2026年の中国対日輸出で注意したい「両用品目」確認―一般商材でも用途確認を忘れない
2026年に中国から日本へ特殊な材料、設備、電子部品などを調達する企業が特に確認しておきたいのが、中国側の両用品目輸出管理です。ここでいう両用品目とは、民生用途と軍事用途の双方に利用可能な物品・技術等を含む輸出管理上のカテゴリーです。一般的な家具や通常の店舗什器をすべて特別扱いする必要はありませんが、特殊な材料や機器を扱う場合には発注前の確認が重要です。
中国商務部は2026年1月6日、公告2026年第1号を公表し、日本向けの両用品目について、軍事ユーザー、軍事用途、および日本の軍事力向上に資するその他の最終需要者・用途への輸出を禁止するとしました。この措置は公表日から実施されています。
また中国商務部と海関総署は、2026年度の「両用品目及び技術輸出入許可証管理目録」を公表し、2026年1月1日から施行しています。したがって過去に中国から問題なく購入できた商品でも、特殊品については現在の管理リストと輸出条件を中国側で確認することが必要です。
実務では、まず中国工場へ「輸出できますか」とだけ聞くのではなく、正式な商品名、型番、主要仕様、材質・成分、中国側HSコード、用途を整理します。そして工場または中国側輸出者に、両用品目管理の対象となる可能性があるか確認してもらいます。必要であればフォワーダーや輸出管理に詳しい専門家にも相談します。
対象品目の場合には、最終需要者や最終用途に関する情報が重要になります。そのため日本側購入者も、商品を誰がどのような目的で使用するのか説明できる状態にしておく必要があります。商社が途中に入る取引では、最終需要者が分からないまま中国工場へ発注することを避けます。
2026年には日本の特定企業・機関を対象とした中国側の輸出管理上の措置も公表されています。このため、両用品目に該当する可能性のある取引では、品目だけでなく最終需要者に関する最新情報も確認する必要があります。
重要なのは、この制度を一般的な中国輸入全体へ過度に拡大して考えないことです。通常の衣料品、一般家具、一般的な生活用品などの取引と、輸出管理対象となり得る特殊品は分けて判断します。不明な場合は商品仕様を基に中国側で確認します。
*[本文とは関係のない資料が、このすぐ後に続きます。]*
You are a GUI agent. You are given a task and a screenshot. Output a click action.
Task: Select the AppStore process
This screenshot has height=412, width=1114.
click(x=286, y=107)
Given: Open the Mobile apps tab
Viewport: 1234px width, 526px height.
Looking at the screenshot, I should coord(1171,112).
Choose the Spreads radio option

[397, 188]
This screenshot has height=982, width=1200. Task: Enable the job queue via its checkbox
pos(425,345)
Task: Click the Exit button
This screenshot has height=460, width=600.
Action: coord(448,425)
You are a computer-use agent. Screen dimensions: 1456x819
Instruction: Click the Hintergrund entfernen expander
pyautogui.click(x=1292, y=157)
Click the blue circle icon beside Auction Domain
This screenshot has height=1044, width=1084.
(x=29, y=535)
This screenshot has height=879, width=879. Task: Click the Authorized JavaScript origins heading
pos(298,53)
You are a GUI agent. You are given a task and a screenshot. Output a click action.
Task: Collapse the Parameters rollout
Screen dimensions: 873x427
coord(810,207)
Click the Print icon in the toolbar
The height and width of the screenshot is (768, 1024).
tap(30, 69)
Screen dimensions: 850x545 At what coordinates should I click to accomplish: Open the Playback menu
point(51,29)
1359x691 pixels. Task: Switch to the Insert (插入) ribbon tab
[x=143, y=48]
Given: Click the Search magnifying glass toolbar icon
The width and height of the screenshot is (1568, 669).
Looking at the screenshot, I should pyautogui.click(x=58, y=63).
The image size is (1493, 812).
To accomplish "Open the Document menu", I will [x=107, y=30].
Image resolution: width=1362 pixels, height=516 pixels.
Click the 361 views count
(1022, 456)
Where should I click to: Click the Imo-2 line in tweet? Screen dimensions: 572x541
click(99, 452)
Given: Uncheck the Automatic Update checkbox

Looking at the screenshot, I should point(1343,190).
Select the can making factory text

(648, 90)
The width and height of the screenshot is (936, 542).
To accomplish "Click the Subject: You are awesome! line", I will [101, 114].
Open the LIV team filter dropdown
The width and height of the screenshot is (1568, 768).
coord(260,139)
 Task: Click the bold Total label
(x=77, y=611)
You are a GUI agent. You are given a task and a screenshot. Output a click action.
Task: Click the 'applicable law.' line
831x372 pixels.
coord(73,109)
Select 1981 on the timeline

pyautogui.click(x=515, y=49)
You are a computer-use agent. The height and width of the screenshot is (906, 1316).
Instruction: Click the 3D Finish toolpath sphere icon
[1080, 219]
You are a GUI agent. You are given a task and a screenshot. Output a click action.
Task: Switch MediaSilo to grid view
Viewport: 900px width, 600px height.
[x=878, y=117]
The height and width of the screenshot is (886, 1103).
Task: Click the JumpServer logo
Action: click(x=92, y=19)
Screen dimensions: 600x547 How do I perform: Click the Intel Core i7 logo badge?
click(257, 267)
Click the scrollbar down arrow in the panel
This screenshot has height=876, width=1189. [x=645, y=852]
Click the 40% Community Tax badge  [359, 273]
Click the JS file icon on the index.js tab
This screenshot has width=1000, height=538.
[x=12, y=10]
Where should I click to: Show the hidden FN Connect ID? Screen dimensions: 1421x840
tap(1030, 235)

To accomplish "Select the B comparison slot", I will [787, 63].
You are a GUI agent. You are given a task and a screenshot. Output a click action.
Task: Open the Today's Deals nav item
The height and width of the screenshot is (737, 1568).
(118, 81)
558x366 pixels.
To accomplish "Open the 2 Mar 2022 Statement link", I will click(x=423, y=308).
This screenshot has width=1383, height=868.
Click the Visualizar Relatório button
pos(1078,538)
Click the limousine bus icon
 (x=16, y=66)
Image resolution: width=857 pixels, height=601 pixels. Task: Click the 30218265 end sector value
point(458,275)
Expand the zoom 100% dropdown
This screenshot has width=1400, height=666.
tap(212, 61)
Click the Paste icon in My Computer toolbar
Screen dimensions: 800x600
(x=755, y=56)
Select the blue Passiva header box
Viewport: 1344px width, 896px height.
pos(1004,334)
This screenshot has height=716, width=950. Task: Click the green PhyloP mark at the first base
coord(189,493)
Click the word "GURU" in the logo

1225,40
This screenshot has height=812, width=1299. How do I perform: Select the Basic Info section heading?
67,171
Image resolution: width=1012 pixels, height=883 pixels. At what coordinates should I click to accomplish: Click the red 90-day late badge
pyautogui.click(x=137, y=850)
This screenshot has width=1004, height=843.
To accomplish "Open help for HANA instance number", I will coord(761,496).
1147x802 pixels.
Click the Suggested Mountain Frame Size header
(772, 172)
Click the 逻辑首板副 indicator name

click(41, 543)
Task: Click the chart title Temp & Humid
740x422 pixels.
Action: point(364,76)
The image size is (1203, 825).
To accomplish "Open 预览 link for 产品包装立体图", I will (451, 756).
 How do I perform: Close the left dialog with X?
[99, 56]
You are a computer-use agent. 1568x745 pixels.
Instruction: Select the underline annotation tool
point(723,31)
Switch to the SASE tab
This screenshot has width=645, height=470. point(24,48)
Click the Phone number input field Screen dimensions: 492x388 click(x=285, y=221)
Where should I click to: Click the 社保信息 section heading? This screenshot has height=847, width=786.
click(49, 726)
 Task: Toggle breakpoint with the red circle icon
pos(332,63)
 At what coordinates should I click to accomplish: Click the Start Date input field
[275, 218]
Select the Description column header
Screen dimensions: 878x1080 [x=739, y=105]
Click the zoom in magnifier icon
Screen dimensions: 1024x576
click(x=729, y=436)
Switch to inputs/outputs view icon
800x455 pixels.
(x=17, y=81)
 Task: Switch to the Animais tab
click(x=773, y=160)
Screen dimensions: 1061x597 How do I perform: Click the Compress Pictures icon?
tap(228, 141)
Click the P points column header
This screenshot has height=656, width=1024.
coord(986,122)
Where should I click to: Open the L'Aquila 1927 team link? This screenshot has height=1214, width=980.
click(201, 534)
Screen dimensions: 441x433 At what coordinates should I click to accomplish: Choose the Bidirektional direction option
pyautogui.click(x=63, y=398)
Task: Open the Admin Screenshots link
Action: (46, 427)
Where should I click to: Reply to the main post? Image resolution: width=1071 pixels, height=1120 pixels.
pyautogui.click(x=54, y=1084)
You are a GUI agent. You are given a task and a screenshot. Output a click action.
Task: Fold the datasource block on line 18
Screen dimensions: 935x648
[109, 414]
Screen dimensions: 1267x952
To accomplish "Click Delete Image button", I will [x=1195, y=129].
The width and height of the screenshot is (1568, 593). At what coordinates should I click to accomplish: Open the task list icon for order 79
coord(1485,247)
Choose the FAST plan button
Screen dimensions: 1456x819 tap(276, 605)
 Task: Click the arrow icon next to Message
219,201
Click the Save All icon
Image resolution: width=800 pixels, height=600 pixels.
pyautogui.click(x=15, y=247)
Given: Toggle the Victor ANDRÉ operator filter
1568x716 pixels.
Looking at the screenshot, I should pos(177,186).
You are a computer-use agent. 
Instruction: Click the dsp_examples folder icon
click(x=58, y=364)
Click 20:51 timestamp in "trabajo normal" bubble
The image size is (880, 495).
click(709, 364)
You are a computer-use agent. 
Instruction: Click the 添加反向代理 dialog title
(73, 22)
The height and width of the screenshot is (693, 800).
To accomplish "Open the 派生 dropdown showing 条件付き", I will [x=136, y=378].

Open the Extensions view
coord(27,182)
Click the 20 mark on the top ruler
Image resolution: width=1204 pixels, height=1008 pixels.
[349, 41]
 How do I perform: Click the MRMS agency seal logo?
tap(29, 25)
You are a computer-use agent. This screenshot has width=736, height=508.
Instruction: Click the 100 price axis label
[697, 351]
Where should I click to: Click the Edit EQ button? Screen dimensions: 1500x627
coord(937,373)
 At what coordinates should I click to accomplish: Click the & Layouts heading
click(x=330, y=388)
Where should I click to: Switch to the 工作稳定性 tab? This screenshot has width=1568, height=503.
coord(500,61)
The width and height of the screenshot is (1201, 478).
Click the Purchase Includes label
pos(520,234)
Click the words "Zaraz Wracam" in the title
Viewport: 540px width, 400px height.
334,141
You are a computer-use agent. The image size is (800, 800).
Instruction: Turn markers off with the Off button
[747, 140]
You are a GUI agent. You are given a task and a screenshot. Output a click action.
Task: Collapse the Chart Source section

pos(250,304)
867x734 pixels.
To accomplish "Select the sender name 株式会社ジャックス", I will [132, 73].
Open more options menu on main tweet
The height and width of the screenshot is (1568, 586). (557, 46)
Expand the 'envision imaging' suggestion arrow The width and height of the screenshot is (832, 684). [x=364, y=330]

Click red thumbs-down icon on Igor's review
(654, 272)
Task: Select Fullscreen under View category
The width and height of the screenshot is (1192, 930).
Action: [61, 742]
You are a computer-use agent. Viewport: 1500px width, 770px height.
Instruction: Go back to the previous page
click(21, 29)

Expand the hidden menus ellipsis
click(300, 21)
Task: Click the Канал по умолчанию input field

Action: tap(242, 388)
最も避けたいのは、量産完了後に輸出許可や用途確認の問題が判明することです。特殊な金属、材料、電子機器、精密設備等を新規調達する場合には、見積段階で輸出可否を確認し、契約には必要な許可が取得できない場合の扱いも検討します。
中国の輸出管理制度は変更される可能性があります。過去の経験だけで判断せず、発注時と出荷時に中国商務部等の最新公表情報を確認することが、安全な取引につながります。